Important note, added 9/6: I am providing a framework
of code in order to make this assignment easier. I strongly recommend that you use it,
although is not compulsory to do so. All
you need to do is fill in the NaiveBayes class in NaiveBayes.java. Good luck!
Let me know if you have any problems compiling or running this code. A command line like “java Classifier OneR weather.nominal.arff” should work right out of the box.

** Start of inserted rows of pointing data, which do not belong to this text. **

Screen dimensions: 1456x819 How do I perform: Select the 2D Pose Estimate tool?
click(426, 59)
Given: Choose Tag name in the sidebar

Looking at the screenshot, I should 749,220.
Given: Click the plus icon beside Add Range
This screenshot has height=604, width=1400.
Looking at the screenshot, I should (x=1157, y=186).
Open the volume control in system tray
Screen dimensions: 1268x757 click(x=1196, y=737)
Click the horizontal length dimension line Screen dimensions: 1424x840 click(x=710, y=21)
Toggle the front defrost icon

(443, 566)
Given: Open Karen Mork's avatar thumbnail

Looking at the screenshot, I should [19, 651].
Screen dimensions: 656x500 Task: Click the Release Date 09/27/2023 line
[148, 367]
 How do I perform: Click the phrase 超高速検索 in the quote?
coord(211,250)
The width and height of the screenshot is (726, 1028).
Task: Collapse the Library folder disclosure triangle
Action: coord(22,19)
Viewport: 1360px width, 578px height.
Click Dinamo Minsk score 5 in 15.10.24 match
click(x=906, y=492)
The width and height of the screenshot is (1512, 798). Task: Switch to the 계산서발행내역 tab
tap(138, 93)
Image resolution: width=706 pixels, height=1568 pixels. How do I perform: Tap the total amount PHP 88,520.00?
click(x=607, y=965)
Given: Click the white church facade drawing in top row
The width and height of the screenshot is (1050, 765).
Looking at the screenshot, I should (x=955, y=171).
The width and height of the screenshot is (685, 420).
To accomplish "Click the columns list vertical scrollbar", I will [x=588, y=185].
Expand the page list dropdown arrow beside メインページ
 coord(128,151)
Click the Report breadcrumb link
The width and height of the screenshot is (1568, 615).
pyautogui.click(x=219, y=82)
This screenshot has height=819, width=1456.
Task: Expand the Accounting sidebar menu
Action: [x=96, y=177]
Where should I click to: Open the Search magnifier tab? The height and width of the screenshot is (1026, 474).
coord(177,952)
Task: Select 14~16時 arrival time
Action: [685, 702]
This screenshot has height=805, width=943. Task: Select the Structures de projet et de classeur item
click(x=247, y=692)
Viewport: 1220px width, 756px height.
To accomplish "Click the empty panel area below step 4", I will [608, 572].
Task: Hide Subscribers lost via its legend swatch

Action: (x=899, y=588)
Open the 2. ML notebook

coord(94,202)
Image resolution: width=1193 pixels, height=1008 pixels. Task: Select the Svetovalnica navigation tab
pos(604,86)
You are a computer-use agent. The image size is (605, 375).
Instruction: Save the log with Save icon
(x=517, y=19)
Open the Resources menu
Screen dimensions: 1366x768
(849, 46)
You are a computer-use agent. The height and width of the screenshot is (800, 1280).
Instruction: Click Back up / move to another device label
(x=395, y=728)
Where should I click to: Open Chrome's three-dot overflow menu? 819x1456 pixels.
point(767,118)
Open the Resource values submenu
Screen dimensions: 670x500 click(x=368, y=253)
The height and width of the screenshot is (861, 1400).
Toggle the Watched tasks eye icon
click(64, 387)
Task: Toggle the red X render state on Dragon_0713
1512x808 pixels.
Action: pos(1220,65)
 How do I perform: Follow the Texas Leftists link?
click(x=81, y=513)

1. Extend your program from Assignment 1 in two ways. First, it should now work on both the nominal weather data (weather.nominal.arff) and the “contact lens data” (contact-lenses.arff). Second, it should be capable of running both the 1R algorithm and the naïve Bayes classifier on these data sets. Your program should take the algorithm (i.e. 1R or naïve Bayes) and datafile name as arguments, and output for each instance in the training data at least the following: (i) estimated class probabilities and (ii) the actual classification; finally, the program should output the percentage of errors made on the training set.
2. Write a report containing:
a. the output of your program for the four possible combinations of inputs (two files and two algorithms).
b. 3-4 sentences describing any interesting or difficult design decisions you made in writing the program. (You can write more if you have interesting things to say, but don't ramble -- be concise) [added 9/6/2007]
c. 5-10 sentences analyzing the results. (Hint: compare the effects of the different data sets and the different algorithms.) (You can write more if you have interesting things to say, but don't ramble -- be concise) [added 9/6/2007]
Coding policy:
you may not copy any code from anywhere (including the textbook, the Internet,
or any other source) for Assignment 2a, except that you may use your code from
Assignment 1, and you may also use any or all of my
own solution to Assignment 1 (but you must of course clearly indicate which parts
you copied and/or altered) [added 9/3/2007], and you may also use any or all of
the code framework for assignment 2 provided above. [added 9/6/2007]
Assignment
2b has been eliminated; we will probably implement decision trees in a later
assignment instead. [9/6/2007]
1.
Extend your program from
Assignment 2a so that it works on the same two data sets with a third
algorithm: decision trees. For the
splitting criterion in the decision tree, you have two options: either (i) use
“reduction in uncertainty” (i.e. reduction in entropy, as defined in the
lecture on this topic -- also called "gain" or "information
gain" in the textbook) or (ii) if you are feeling adventurous, read up on
the “gain ratio” described in the textbook and use that as your splitting
criterion. Your program must be able to
print out some sensible representation of the decision tree it builds, as well
as doing the same stuff as in Assignment 2a (output class probabilities and
actual classification for each training instance, and the percentage of errors
on the entire training set).
2.
Write a report containing:
a.
the output of your program
for the two data sets when using a decision tree classifier.
b.
3-4 sentences describing
any interesting or difficult design decisions you made in writing the decision
tree classifier.
c.
3-4 sentences analyzing the
results.
Coding policy: you may not copy any code from anywhere (including the textbook, the
Internet, or any other source) for Assignment 2b, except that you may use your
code from earlier assignments, and you may also use any or all of my own
solution to Assignment 1 (but you must of course clearly indicate which parts
you copied and/or altered).